◆ Exercise goal: Output the entries verbatim, including every line.

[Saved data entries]
************
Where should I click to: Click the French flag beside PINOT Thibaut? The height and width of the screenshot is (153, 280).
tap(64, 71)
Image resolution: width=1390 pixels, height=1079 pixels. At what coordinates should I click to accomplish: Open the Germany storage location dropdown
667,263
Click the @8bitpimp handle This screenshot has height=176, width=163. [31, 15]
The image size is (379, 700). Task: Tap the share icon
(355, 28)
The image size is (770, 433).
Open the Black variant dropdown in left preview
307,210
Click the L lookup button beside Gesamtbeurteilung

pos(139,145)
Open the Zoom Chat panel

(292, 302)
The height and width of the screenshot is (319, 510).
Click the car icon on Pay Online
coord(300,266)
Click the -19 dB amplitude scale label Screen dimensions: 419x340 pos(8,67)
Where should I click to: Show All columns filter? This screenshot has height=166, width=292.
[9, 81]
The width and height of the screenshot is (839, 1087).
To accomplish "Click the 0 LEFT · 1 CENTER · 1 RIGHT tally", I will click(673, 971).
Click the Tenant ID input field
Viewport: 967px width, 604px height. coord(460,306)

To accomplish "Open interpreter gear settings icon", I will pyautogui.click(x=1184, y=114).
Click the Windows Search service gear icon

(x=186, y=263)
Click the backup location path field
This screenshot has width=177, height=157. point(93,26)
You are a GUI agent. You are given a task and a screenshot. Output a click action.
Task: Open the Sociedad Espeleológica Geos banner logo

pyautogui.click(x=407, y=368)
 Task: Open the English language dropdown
************
◆ Exercise result:
Where should I click to: Click the French flag beside PINOT Thibaut? The height and width of the screenshot is (153, 280).
tap(64, 71)
Image resolution: width=1390 pixels, height=1079 pixels. At what coordinates should I click to accomplish: Open the Germany storage location dropdown
667,263
Click the @8bitpimp handle This screenshot has height=176, width=163. [31, 15]
The image size is (379, 700). Task: Tap the share icon
(355, 28)
The image size is (770, 433).
Open the Black variant dropdown in left preview
307,210
Click the L lookup button beside Gesamtbeurteilung

pos(139,145)
Open the Zoom Chat panel

(292, 302)
The height and width of the screenshot is (319, 510).
Click the car icon on Pay Online
coord(300,266)
Click the -19 dB amplitude scale label Screen dimensions: 419x340 pos(8,67)
Where should I click to: Show All columns filter? This screenshot has height=166, width=292.
[9, 81]
The width and height of the screenshot is (839, 1087).
To accomplish "Click the 0 LEFT · 1 CENTER · 1 RIGHT tally", I will click(673, 971).
Click the Tenant ID input field
Viewport: 967px width, 604px height. coord(460,306)

To accomplish "Open interpreter gear settings icon", I will pyautogui.click(x=1184, y=114).
Click the Windows Search service gear icon

(x=186, y=263)
Click the backup location path field
This screenshot has width=177, height=157. point(93,26)
You are a GUI agent. You are given a task and a screenshot. Output a click action.
Task: Open the Sociedad Espeleológica Geos banner logo

pyautogui.click(x=407, y=368)
 Task: Open the English language dropdown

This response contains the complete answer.